▶ [BRIEF]: Every entry is to be written out word for word.

▶ [DATASET CONTENT]:
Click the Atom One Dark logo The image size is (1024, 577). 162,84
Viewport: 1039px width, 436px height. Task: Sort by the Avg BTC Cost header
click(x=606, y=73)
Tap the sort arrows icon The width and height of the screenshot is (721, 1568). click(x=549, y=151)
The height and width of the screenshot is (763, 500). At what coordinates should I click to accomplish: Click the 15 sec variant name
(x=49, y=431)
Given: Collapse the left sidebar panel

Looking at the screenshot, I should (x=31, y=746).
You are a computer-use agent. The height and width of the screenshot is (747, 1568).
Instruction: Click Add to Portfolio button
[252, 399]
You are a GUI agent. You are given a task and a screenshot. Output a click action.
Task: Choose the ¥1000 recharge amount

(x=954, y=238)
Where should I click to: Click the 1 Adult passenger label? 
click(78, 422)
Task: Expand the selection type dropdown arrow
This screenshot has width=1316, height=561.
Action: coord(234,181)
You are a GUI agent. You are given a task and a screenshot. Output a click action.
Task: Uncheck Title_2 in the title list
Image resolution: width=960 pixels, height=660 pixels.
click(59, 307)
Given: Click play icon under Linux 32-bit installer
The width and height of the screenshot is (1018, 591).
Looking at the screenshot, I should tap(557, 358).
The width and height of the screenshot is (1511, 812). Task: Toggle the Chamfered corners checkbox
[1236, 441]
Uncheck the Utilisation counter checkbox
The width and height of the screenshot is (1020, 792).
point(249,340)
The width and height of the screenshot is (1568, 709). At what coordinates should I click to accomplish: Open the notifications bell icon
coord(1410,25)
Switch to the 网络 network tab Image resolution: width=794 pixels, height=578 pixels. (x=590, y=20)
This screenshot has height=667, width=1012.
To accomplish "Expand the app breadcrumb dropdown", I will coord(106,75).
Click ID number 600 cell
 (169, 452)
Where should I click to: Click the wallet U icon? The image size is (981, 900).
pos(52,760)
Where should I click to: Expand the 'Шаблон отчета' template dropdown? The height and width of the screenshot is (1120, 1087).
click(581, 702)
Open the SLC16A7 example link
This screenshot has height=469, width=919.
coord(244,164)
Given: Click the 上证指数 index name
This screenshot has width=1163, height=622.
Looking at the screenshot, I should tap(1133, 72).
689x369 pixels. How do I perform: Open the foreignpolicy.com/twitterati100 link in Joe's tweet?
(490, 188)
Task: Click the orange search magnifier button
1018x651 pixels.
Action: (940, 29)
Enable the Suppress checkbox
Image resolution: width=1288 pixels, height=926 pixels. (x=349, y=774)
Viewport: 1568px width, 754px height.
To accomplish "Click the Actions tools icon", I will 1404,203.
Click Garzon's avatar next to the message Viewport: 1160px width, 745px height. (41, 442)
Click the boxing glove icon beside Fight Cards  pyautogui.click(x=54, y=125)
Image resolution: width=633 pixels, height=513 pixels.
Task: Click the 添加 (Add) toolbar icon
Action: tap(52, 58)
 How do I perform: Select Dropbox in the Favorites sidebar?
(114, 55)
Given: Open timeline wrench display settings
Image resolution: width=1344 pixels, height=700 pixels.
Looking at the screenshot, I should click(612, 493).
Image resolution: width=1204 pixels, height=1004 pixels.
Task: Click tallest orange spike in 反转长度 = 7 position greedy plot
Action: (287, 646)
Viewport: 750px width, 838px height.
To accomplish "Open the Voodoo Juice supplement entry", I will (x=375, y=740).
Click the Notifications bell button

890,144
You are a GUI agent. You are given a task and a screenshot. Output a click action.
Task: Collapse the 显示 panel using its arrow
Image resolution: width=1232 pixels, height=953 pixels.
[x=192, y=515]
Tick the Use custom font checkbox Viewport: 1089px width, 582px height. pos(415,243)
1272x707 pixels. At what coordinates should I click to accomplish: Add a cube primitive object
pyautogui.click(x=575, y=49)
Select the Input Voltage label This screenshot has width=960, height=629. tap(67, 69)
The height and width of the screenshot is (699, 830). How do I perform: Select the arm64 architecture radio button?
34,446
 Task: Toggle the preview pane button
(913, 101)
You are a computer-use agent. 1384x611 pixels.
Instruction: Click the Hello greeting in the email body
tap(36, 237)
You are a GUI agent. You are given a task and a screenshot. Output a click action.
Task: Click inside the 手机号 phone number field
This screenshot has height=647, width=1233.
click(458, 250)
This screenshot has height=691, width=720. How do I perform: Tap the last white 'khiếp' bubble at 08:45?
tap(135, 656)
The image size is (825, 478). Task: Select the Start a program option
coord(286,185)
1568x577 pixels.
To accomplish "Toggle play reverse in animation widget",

▶ [SOLUTION TO THE EXERCISE]:
Click the Atom One Dark logo The image size is (1024, 577). 162,84
Viewport: 1039px width, 436px height. Task: Sort by the Avg BTC Cost header
click(x=606, y=73)
Tap the sort arrows icon The width and height of the screenshot is (721, 1568). click(x=549, y=151)
The height and width of the screenshot is (763, 500). At what coordinates should I click to accomplish: Click the 15 sec variant name
(x=49, y=431)
Given: Collapse the left sidebar panel

Looking at the screenshot, I should (x=31, y=746).
You are a computer-use agent. The height and width of the screenshot is (747, 1568).
Instruction: Click Add to Portfolio button
[252, 399]
You are a GUI agent. You are given a task and a screenshot. Output a click action.
Task: Choose the ¥1000 recharge amount

(x=954, y=238)
Where should I click to: Click the 1 Adult passenger label? 
click(78, 422)
Task: Expand the selection type dropdown arrow
This screenshot has width=1316, height=561.
Action: coord(234,181)
You are a GUI agent. You are given a task and a screenshot. Output a click action.
Task: Uncheck Title_2 in the title list
Image resolution: width=960 pixels, height=660 pixels.
click(59, 307)
Given: Click play icon under Linux 32-bit installer
The width and height of the screenshot is (1018, 591).
Looking at the screenshot, I should tap(557, 358).
The width and height of the screenshot is (1511, 812). Task: Toggle the Chamfered corners checkbox
[1236, 441]
Uncheck the Utilisation counter checkbox
The width and height of the screenshot is (1020, 792).
point(249,340)
The width and height of the screenshot is (1568, 709). At what coordinates should I click to accomplish: Open the notifications bell icon
coord(1410,25)
Switch to the 网络 network tab Image resolution: width=794 pixels, height=578 pixels. (x=590, y=20)
This screenshot has height=667, width=1012.
To accomplish "Expand the app breadcrumb dropdown", I will coord(106,75).
Click ID number 600 cell
 (169, 452)
Where should I click to: Click the wallet U icon? The image size is (981, 900).
pos(52,760)
Where should I click to: Expand the 'Шаблон отчета' template dropdown? The height and width of the screenshot is (1120, 1087).
click(581, 702)
Open the SLC16A7 example link
This screenshot has height=469, width=919.
coord(244,164)
Given: Click the 上证指数 index name
This screenshot has width=1163, height=622.
Looking at the screenshot, I should tap(1133, 72).
689x369 pixels. How do I perform: Open the foreignpolicy.com/twitterati100 link in Joe's tweet?
(490, 188)
Task: Click the orange search magnifier button
1018x651 pixels.
Action: (940, 29)
Enable the Suppress checkbox
Image resolution: width=1288 pixels, height=926 pixels. (x=349, y=774)
Viewport: 1568px width, 754px height.
To accomplish "Click the Actions tools icon", I will 1404,203.
Click Garzon's avatar next to the message Viewport: 1160px width, 745px height. (41, 442)
Click the boxing glove icon beside Fight Cards  pyautogui.click(x=54, y=125)
Image resolution: width=633 pixels, height=513 pixels.
Task: Click the 添加 (Add) toolbar icon
Action: tap(52, 58)
 How do I perform: Select Dropbox in the Favorites sidebar?
(114, 55)
Given: Open timeline wrench display settings
Image resolution: width=1344 pixels, height=700 pixels.
Looking at the screenshot, I should click(612, 493).
Image resolution: width=1204 pixels, height=1004 pixels.
Task: Click tallest orange spike in 反转长度 = 7 position greedy plot
Action: (287, 646)
Viewport: 750px width, 838px height.
To accomplish "Open the Voodoo Juice supplement entry", I will (x=375, y=740).
Click the Notifications bell button

890,144
You are a GUI agent. You are given a task and a screenshot. Output a click action.
Task: Collapse the 显示 panel using its arrow
Image resolution: width=1232 pixels, height=953 pixels.
[x=192, y=515]
Tick the Use custom font checkbox Viewport: 1089px width, 582px height. pos(415,243)
1272x707 pixels. At what coordinates should I click to accomplish: Add a cube primitive object
pyautogui.click(x=575, y=49)
Select the Input Voltage label This screenshot has width=960, height=629. tap(67, 69)
The height and width of the screenshot is (699, 830). How do I perform: Select the arm64 architecture radio button?
34,446
 Task: Toggle the preview pane button
(913, 101)
You are a computer-use agent. 1384x611 pixels.
Instruction: Click the Hello greeting in the email body
tap(36, 237)
You are a GUI agent. You are given a task and a screenshot. Output a click action.
Task: Click inside the 手机号 phone number field
This screenshot has height=647, width=1233.
click(458, 250)
This screenshot has height=691, width=720. How do I perform: Tap the last white 'khiếp' bubble at 08:45?
tap(135, 656)
The image size is (825, 478). Task: Select the Start a program option
coord(286,185)
1568x577 pixels.
To accomplish "Toggle play reverse in animation widget",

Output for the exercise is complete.